▶ JOB: Substitute "Display size" for "Screen dimensions" in the lines that begin at the one containing "You are a computer-use agent. Screen" and run through the end of the lines, changing nothing else and leaving out the pictures.

- - - -

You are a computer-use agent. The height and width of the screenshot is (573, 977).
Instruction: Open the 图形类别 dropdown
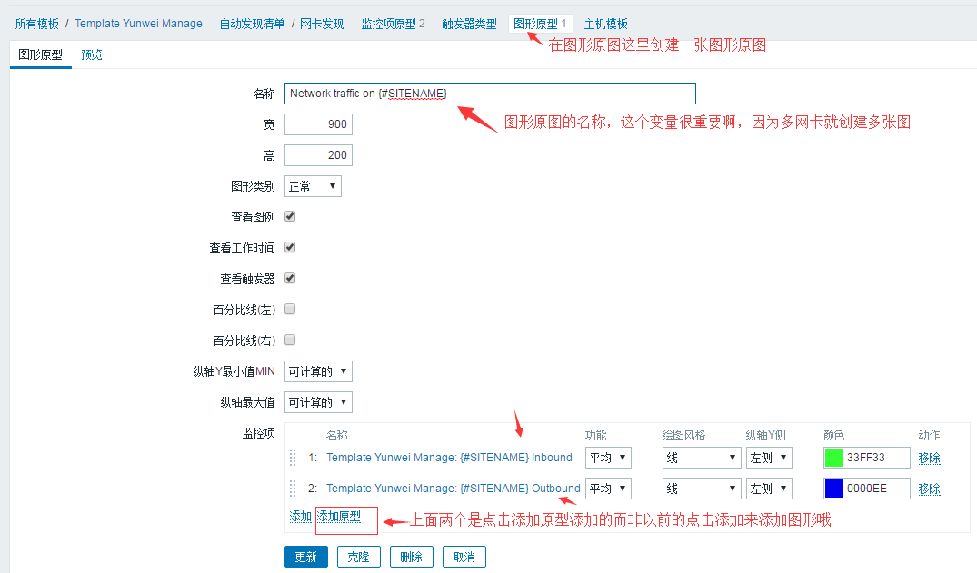click(313, 186)
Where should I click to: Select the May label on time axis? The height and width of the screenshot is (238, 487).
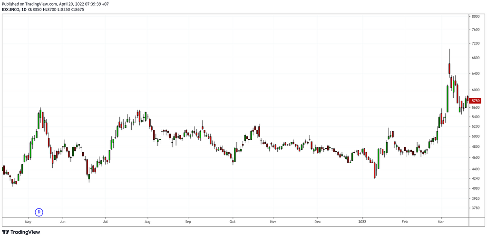click(x=28, y=222)
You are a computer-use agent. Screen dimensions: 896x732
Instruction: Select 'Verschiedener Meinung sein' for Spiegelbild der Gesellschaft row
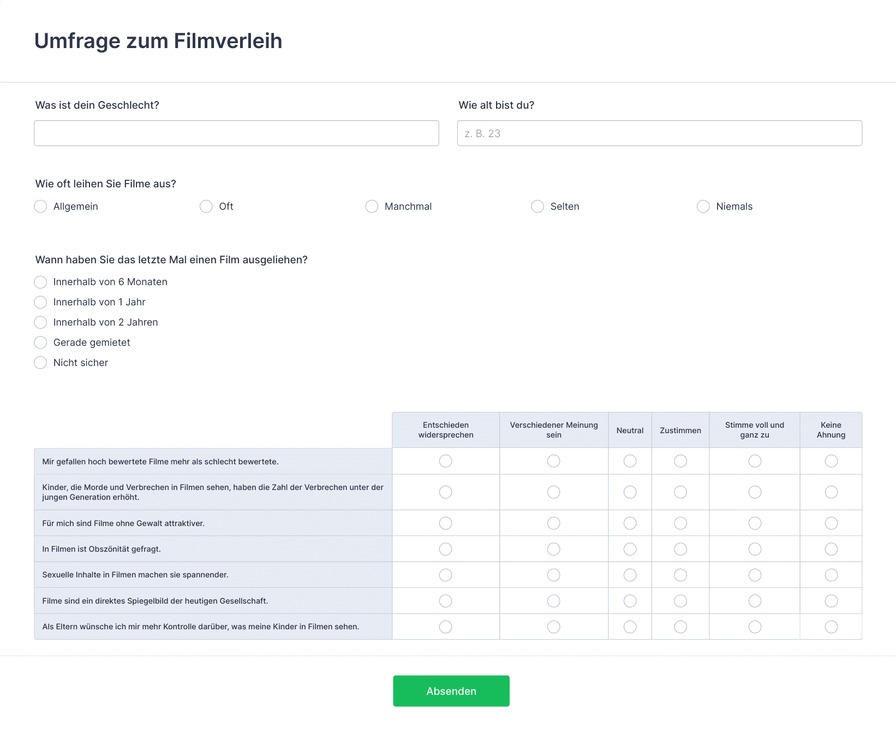(553, 601)
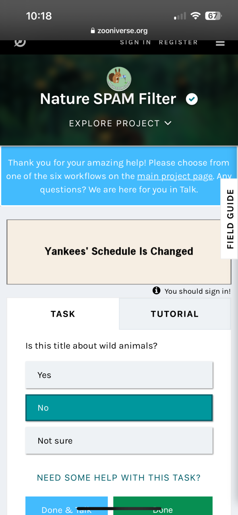The width and height of the screenshot is (238, 515).
Task: Tap the lock icon in address bar
Action: pyautogui.click(x=93, y=31)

- - - -

▶ THE ANSWER:
You are a computer-use agent. Display size: 896x732
Instruction: Select 'Verschiedener Meinung sein' for Spiegelbild der Gesellschaft row
(553, 601)
The width and height of the screenshot is (238, 515).
Task: Tap the lock icon in address bar
Action: pyautogui.click(x=93, y=31)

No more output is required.